The five A's can help you improve the financial management of your company. Assessment: Assessing your current financial situation is the first step in financial management. For calculating your net worth and financial health, you must evaluate your assets, liabilities, income, expenses, and cash flow.

What are the 4 routine functions in financial management? ›

9 Functions of Financial Management
  • Financial Planning and Forecasting. ...
  • Cash Management. ...
  • Cash flow forecasting. ...
  • Estimating Capital Expenses. ...
  • Determining Capital Structure. ...
  • Choosing Sources of Funds. ...
  • Procurement of Funds. ...
  • Investment of Funds.
Dec 31, 2023

What is the most important financial statement interview question? ›

If I could use only one statement to review the overall health of a company, which statement would I use, and why? Cash is king. The statement of cash flows gives a true picture of how much cash the company is generating.

What is the most important decision a financial manager makes? ›

The correct answer is a. The financial manager's most important job is to make the firm's investment decisions. This, also known as capital budgeting, is the most important job for this type of manager. This individual has to look at and prioritize investment alternatives.

How do I prepare for a financial management interview? ›

Familiarize yourself with key financial concepts and terminologies. Collaborate with your finance department to understand the specific needs and challenges of the role. Additionally, prepare scenario-based questions to assess problem-solving and decision-making skills.

What are the issues with financial management in healthcare? ›

The healthcare industry faces a host of challenges, many of which can be addressed with sound financial management. Challenges include government mandates, patient safety issues, personnel shortages, increasing operating costs, intense competition and limited funding for capital improvements, to name a few.
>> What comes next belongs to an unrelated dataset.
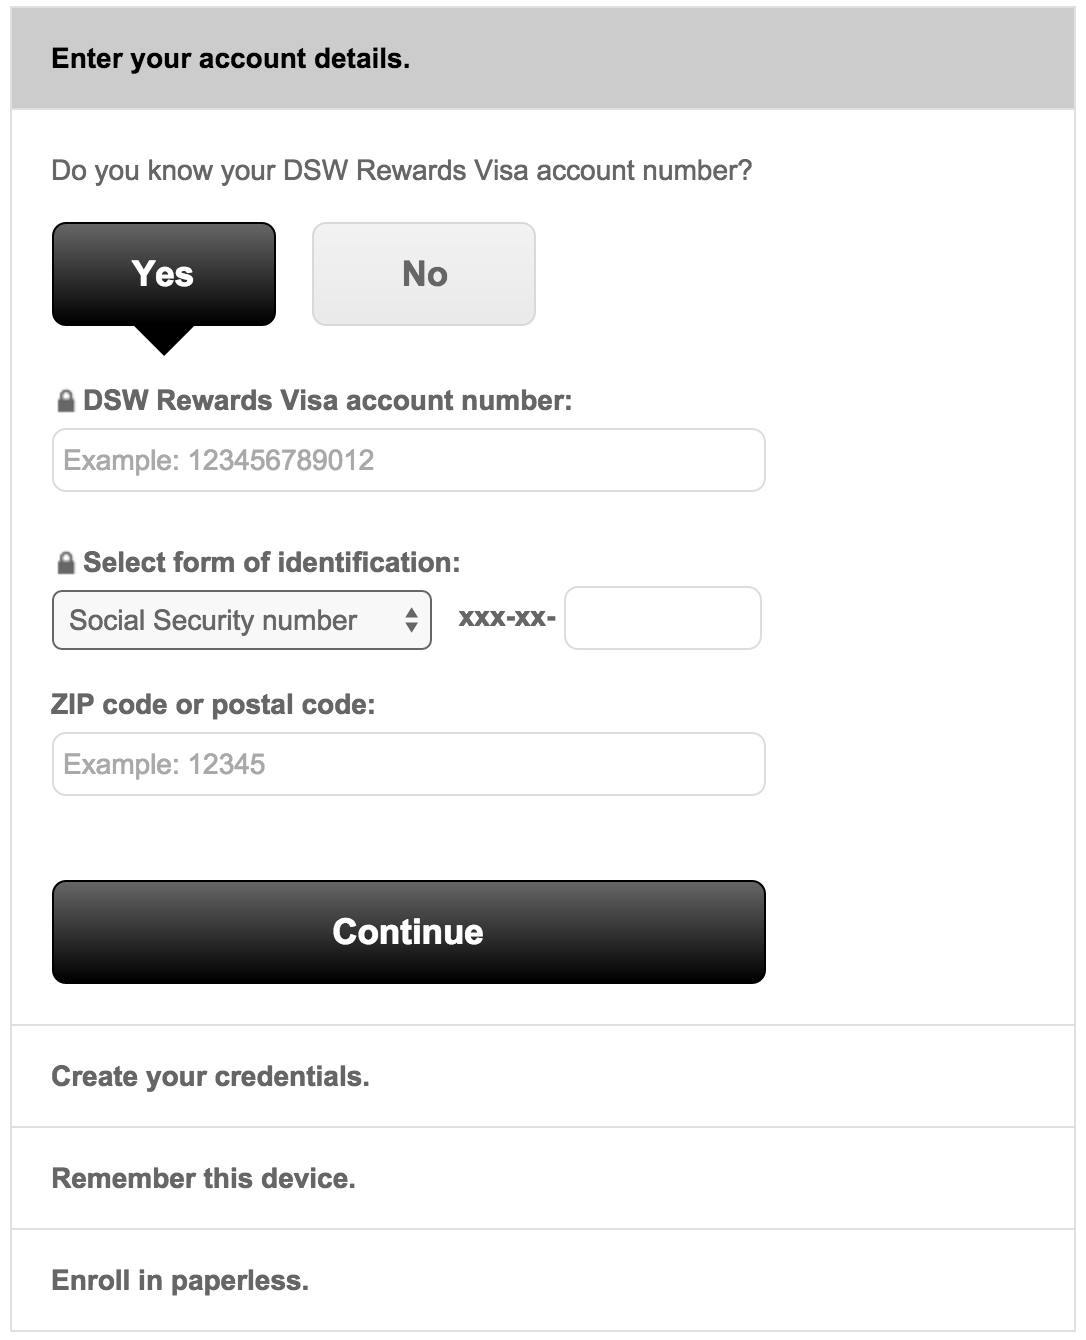Click the Select form of identification label
Viewport: 1086px width, 1340px height.
click(x=272, y=563)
What do healthcare financial managers do? ›

Managers will oversee the financial details for clinical procedures, including insurance reimbursem*nt, and ensure that legal reporting standards are followed. They seek to control risk by judging the probability of loss and analyzing market trends to set patient prices accordingly.

Why is healthcare financial management important? ›

According to Binary Stream, “the primary role of financial management is reducing risk and managing finances to reach a healthcare organization's goals … Many factors influence the financial health of an organization, and most will find room for improvement in both their systems and processes.”

What are the C's of healthcare? ›

So, the 6Cs are care, compassion, competence, communication, courage and commitment.

What do the 4 C's represent? ›

The 21st century learning skills are often called the 4 C's: critical thinking, creative thinking, communicating, and collaborating. These skills help students learn, and so they are vital to success in school and beyond. Critical thinking is focused, careful analysis of something to better understand it.

What do the 4 C's mean? ›

Do you know what they are? Communication, collaboration, critical thinking, and creativity are considered the four c's and are all skills that are needed in order to succeed in today's world.

What are the 4 C's of nursing? ›

This interactive workshop allows the beginning nurse to learn the importance of caring, comforting, compassion and communication in patient care.